Non-centrosymmetric crystal structures are required
Efficiency and operating temperature vary by material

Piezoelectric Mechanism in Quartz
In quartz, SiO4 tetrahedra are non-centrosymmetric, allowing dipole formation when distorted. The piezoelectric effect disappears above the Curie temperature, where symmetry increases.
Pyroelectrics
Pyroelectric materials develop a temporary change in polarization when heated or cooled. The effect is transient, as it is neutralized by environmental charges or dipoles.
Polarization change: \(\Delta P = \pi \Delta T\), where \(\pi\) is the pyroelectric coefficient
Ferroelectrics
Ferroelectric materials exhibit spontaneous polarization without applied electric field or mechanical strain. They undergo a phase transition below the Curie temperature (Tc) to a non-centrosymmetric phase.

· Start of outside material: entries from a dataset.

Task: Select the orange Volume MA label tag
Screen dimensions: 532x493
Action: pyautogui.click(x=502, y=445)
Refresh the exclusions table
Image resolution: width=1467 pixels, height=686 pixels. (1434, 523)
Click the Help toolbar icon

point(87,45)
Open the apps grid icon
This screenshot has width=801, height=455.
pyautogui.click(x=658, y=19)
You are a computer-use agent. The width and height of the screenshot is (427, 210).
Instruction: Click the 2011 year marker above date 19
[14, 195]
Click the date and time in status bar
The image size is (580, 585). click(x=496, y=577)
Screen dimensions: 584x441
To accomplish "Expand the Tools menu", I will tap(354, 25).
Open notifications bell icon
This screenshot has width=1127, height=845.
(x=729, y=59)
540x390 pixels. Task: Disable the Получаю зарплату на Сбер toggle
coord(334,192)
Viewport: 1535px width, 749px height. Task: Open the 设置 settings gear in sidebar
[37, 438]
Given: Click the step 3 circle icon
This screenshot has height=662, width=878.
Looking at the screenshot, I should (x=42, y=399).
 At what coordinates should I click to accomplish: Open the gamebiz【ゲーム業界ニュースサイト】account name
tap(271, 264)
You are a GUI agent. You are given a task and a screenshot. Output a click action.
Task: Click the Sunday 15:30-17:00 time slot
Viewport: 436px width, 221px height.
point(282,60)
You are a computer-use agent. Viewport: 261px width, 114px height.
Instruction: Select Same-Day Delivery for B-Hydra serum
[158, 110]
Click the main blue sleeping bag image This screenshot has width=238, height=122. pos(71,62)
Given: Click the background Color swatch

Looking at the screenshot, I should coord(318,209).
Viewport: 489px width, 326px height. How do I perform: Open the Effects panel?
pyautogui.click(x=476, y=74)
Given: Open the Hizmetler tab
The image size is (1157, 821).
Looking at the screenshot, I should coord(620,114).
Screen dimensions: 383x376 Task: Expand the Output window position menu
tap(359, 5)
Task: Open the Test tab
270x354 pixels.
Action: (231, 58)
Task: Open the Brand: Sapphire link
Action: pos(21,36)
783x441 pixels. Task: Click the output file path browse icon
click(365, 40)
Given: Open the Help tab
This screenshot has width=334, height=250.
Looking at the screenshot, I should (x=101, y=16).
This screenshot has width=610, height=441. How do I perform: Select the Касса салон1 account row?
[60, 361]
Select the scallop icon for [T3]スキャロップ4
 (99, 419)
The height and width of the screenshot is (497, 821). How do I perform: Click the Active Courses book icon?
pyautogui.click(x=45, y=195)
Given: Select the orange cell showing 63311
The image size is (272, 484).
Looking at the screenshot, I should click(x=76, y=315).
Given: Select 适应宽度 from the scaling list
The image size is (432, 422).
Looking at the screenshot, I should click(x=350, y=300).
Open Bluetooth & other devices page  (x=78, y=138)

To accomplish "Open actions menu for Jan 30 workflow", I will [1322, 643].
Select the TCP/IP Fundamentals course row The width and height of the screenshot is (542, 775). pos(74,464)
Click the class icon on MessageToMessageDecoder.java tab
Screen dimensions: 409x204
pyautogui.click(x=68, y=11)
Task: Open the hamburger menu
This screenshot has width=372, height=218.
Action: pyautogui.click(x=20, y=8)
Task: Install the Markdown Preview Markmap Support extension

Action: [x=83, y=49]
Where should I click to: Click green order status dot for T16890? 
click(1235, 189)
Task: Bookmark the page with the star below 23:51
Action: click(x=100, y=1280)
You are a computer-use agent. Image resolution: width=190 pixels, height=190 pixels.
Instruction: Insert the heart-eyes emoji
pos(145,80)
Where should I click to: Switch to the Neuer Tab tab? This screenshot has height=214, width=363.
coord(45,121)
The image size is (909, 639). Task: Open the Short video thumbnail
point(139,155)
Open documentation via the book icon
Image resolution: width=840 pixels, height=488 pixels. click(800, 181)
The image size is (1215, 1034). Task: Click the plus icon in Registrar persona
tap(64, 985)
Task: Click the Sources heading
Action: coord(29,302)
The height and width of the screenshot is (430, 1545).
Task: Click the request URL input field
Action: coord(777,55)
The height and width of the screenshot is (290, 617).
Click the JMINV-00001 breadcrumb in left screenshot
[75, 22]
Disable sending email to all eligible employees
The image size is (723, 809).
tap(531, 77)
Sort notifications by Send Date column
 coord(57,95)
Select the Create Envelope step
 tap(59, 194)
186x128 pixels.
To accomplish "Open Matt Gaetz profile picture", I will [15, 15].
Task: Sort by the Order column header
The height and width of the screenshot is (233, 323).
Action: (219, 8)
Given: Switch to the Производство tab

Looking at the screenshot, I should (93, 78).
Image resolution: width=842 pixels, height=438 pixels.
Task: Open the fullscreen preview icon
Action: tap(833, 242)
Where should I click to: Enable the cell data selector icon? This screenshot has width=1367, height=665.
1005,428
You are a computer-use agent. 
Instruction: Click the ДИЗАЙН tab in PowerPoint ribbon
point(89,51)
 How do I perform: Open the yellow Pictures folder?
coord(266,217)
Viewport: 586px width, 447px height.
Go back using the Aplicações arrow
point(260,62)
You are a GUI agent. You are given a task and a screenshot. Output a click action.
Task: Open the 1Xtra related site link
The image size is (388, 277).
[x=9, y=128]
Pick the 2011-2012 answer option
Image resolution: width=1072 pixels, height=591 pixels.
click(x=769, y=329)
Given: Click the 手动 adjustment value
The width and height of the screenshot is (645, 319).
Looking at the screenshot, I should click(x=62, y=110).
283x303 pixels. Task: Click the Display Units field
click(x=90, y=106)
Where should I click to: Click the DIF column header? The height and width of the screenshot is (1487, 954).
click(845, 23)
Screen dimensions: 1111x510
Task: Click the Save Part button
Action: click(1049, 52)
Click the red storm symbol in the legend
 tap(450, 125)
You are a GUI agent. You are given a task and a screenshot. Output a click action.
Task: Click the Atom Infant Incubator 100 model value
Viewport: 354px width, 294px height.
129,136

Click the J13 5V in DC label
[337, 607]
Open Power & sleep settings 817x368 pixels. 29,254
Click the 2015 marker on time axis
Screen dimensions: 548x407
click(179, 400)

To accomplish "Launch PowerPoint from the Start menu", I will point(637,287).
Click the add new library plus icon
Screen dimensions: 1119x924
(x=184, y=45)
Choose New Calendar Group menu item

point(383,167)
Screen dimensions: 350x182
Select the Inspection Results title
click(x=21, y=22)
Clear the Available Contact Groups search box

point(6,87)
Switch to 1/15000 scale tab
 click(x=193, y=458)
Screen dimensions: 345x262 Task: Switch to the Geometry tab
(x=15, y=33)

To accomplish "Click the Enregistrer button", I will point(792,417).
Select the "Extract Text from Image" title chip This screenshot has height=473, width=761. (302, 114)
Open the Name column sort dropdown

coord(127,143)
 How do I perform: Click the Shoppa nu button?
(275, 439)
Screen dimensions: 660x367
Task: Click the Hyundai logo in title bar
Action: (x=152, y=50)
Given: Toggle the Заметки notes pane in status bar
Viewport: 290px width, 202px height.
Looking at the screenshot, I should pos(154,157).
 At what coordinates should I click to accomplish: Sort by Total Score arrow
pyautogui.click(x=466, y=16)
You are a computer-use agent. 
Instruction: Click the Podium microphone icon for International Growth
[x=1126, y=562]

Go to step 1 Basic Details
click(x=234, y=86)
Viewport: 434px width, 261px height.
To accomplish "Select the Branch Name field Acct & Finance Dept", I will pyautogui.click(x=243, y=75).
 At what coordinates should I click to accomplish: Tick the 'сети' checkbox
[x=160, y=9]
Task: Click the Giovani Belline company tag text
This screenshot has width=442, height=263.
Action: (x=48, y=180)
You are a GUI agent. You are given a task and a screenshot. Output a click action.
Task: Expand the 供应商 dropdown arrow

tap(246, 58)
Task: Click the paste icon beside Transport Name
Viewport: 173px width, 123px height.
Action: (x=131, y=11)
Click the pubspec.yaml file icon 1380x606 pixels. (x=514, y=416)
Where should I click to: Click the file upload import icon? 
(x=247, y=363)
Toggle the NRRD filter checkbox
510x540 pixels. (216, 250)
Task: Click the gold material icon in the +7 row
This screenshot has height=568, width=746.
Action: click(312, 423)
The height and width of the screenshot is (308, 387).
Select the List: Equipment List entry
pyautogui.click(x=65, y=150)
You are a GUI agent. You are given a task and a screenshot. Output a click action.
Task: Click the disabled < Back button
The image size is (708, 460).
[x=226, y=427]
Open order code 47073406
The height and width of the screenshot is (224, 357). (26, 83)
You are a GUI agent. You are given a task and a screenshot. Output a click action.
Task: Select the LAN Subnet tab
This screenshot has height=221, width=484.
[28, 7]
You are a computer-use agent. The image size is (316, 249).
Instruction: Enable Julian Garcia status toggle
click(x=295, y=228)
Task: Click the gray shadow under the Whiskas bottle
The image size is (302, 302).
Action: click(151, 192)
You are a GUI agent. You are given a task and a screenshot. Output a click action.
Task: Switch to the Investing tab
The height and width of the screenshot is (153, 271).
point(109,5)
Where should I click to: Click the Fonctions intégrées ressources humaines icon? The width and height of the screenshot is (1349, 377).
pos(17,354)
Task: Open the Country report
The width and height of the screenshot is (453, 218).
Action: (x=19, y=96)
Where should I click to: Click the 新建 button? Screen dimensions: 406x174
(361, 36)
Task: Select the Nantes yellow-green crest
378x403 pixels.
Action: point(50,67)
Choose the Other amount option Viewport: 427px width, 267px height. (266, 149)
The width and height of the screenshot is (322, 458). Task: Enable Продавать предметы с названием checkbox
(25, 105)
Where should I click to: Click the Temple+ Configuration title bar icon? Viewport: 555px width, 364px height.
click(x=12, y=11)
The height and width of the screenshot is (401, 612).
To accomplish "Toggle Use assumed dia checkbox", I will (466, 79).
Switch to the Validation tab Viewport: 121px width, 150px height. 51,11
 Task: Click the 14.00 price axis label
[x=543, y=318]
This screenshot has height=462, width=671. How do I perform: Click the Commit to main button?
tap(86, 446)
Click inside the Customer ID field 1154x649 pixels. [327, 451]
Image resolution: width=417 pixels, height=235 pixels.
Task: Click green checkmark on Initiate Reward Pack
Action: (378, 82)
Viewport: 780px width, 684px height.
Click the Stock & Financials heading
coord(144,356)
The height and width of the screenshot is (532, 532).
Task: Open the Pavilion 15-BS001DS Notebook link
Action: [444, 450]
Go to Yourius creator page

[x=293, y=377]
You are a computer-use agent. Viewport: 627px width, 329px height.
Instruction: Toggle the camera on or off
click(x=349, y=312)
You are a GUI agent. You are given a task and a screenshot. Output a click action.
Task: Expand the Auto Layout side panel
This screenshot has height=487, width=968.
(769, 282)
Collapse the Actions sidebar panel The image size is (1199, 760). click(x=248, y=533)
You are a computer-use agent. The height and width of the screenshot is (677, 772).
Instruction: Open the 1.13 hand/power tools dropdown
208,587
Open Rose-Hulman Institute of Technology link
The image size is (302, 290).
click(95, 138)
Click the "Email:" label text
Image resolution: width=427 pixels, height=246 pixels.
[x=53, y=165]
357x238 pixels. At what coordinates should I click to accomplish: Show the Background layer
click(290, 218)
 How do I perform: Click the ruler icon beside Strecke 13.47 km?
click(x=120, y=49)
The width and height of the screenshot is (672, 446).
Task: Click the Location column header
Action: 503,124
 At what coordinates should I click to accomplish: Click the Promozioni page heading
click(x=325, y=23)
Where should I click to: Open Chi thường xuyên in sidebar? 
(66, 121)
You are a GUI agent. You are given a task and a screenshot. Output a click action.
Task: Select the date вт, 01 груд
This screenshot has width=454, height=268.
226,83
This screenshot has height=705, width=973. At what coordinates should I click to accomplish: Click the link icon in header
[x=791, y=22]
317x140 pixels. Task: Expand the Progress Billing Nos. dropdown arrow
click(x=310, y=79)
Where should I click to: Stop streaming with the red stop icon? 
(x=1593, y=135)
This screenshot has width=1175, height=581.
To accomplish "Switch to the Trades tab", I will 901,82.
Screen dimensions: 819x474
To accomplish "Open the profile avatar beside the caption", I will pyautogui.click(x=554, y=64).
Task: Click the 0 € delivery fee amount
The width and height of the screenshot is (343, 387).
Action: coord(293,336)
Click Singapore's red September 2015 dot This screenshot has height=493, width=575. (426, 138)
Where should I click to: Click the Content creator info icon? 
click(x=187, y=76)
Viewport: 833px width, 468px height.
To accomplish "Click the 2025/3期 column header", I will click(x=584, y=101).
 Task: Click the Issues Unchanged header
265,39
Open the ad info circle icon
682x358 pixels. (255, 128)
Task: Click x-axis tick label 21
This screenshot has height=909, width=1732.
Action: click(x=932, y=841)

All ferroelectrics are piezoelectric
Ferroelectric phase forms by distortion of the paraelectric phase
Perovskites (ABX3) are classic examples
Ferroelectric domains form, separated by domain walls. Applied electric fields move these walls, generating a characteristic hysteresis loop.
TC (°C) | Ferroelectric |
|---|---|
~120 | BaTiO3 |
~ -150 | KH2PO4 |
~490 | PbTiO3 |
~159 | Gd(MoO4)3 |
Summary: Intrinsic material properties such as stiffness, thermal expansion, dielectric constant, and piezoelectric/ferroelectric behavior are determined by atomic structure and bonding. Understanding these properties is essential for designing materials with desired functionalities in chemistry and materials science.